“I want you to observe, that those who cry the loudest about their
disillusionment, about the failure of virtue, the futility of reason,
the impotence of logic – are those who have achieved the full, exact,
logical result of the ideas they preached, so mercilessly logical that
they dare not identify it.”
                           Ayn Rand, Atlas Shrugged

The new Rand bio, Anne Heller’s Ayn Rand and the World She Made, is almost hypnotic.  I read over two hundred pages yesterday, finished the book at 1 AM, and woke up two hours early thinking about it.  While I already knew all the main facts and most of the details, Heller’s a great storyteller, especially after the first two chapters. 

The highlight is her account of the rise and fall of the New York Objectivist movement.  It’s a story of scary contrasts between theory and reality.  The most striking: Rand and her closest followers were supposed to be amazingly happy because of their uniquely rational philosophy, but in practice they were openly angry and secretly miserable.

What went wrong?   It is easy to account for some of the facts on strictly Randian lines.  Nathaniel and Barbara Branden were Rand’s closest followers.  Nathaniel began an affair with Rand, and Barbara consented, even though Barbara hated the idea from the start and Nathaniel quickly lost interest in his aging mistress.  In so doing, the Brandens betrayed their principles: they failed to stand up for their own interests, and wound up habitually lying to her.  Rand’s view of happiness (“Happiness is a state of non-contradictory joy–a joy without penalty
or guilt, a joy that does not clash with any of your values and does not work
for your own destruction”) specifically predicts that the Brandens would be anguished as a result.

So far, so good.  But why would the Brandens feel the slightest temptation to deviate from Objectivist principles? And why was Rand herself so unhappy?  Heller writes:

Most of the time, she was adamant that her emotional condition was a natural response to intolerable circumstances.


She leaned more heavily on her heir [Nathaniel Branden], for aid in untangling her “premises,” some of which she sometimes conceded must be wrong…

I have a simple explanation for all of these patterns: Objectivists defied the many truisms about human nature that evolutionary psychology later came to explain.  Truisms like:

1. Good looks and youth are very important for sexual attraction – especially from a male point of view.

2. People feel jealous when their mates have sex with other people.

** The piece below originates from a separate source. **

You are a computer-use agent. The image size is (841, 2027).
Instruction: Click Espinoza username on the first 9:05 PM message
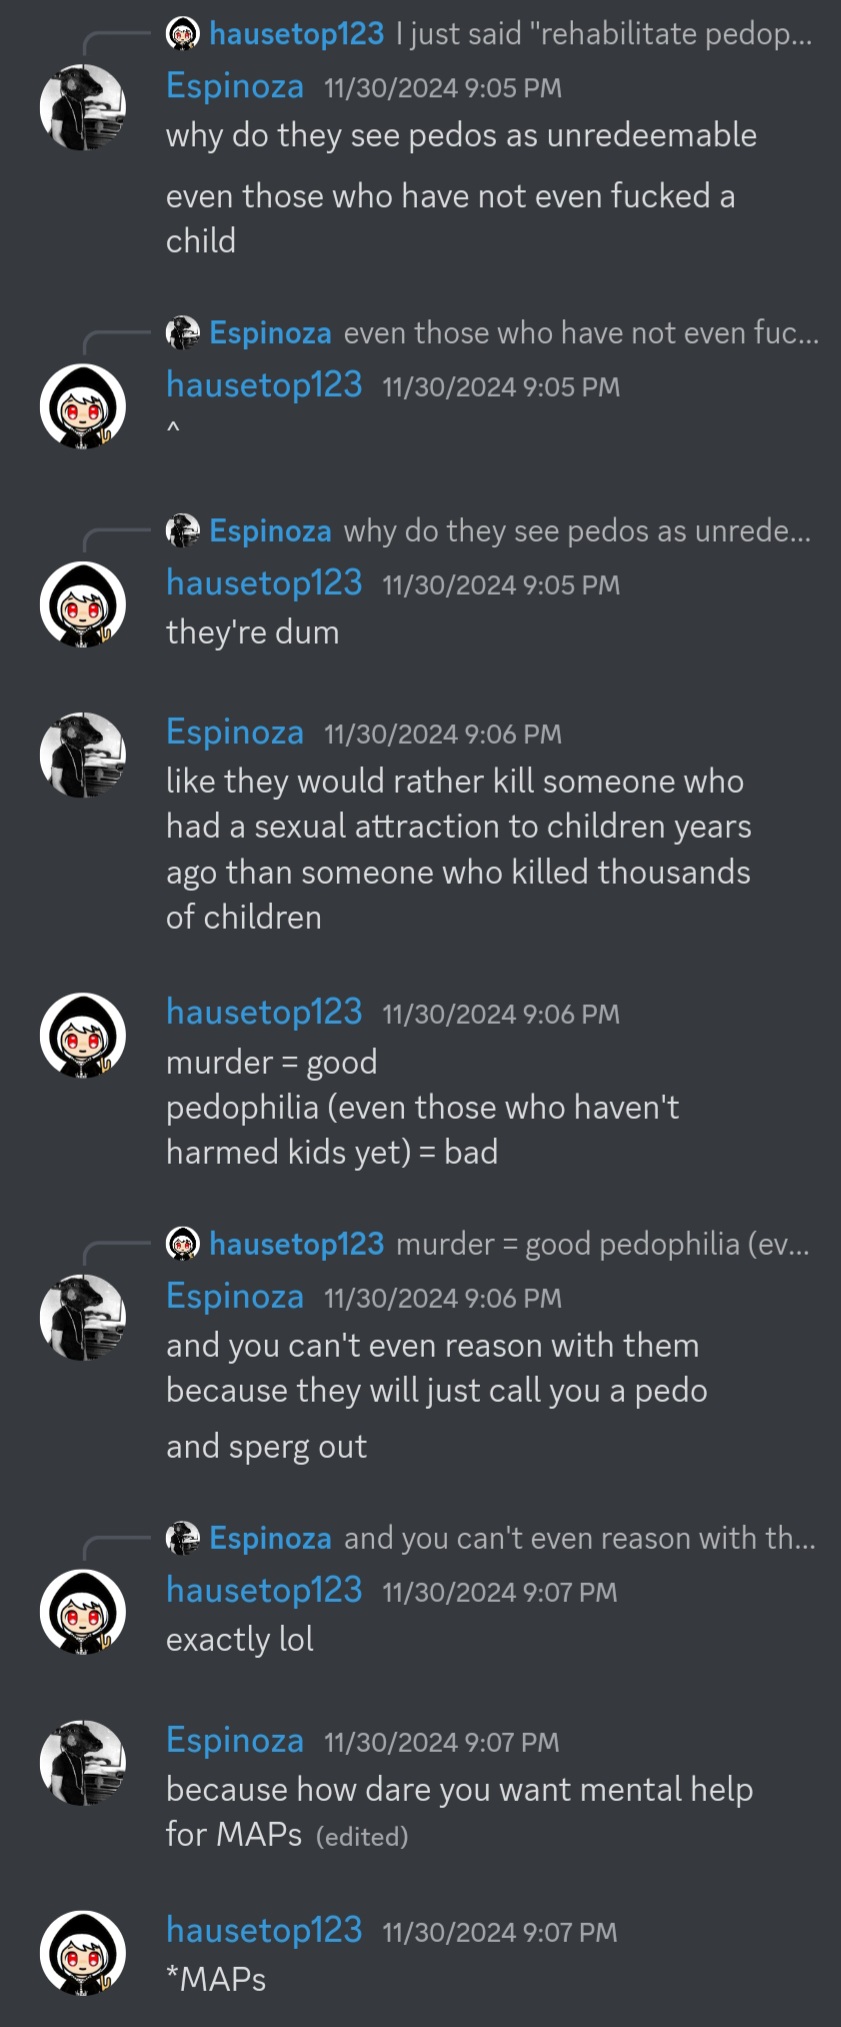pyautogui.click(x=235, y=86)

3. Lying is often a convenient way to avoid your mate’s jealousy.

On the Randian view, “a man’s sexual choice is the result and the sum of his fundamental convictions.”  So why wouldn’t her affair with Nathaniel be a great success?  Their shared “fundamental convictions” should cause enduring love – never mind the 25-year age difference! Barbara has no reason to resent sharing her husband; in fact, she should be flattered that the great Rand so admires him.  And of course, if Nathaniel wanted to end the affair, he would have no motive to lie, because Rand would not be jealous of any woman fit to replace her.

Unfortunately for Rand, her theory smashes against billions of years of evolution.  Yes, mutual admiration and shared values have something to do with sexual attraction.  But humans with Rand-approved emotions would have been at a massive reproductive disadvantage.  Men don’t get descendants by pursuing fifty-year-old women, no matter how brilliant they are.  Jealousy also serves a vital evolutionary function: It protects men from cuckoldry, and women from sharing or losing the support of the father of her children.

Trying to argue people out of these extremely adaptive feelings – or pretend they don’t exist – is absurd.  Heller shows that even Rand wasn’t able to completely ignore common sense.  She brought up the age difference before she started the affair, and occasionally wondered whether it bothered Nathaniel.  But when he said it didn’t matter, she took his word for it.  Surely her greatest disciple wouldn’t lie merely to avoid her jealous wrath?

So how exactly does evolutionary psychology explain the misery, the jealousy, the lying?  When Rand and her followers tried to wish away obvious facts about humans’ emotional constitution, their feelings didn’t change.  But they made each other miserable pretending that they felt the way they were supposed to feel.  Rand and Nathaniel had to pretend that Nathaniel was attracted to Rand.  Their spouses had to pretend that they weren’t jealous.  Rand and Nathaniel had to pretend that they believed that their spouses weren’t jealous.  The more they tried to talk themselves into having feelings contrary to human nature, the worse they felt.  Nathaniel coped not by admitting error, but by finding a mistress and lying to cover it up.  Since Rand had already ruled out the obvious explanation for Nathaniel’s behavior, she went on a wild goose chase to find the “real” explanation.  Etc.

Sigh.  As Rand says, “[F]acts cannot be altered by a wish, but they can destroy the wisher.”  I give her a lot of credit for emphasizing that human beings are potentially rational animals.  But she evaded (yes, evaded!) the fact that human beings are invariably animals – and paid the price.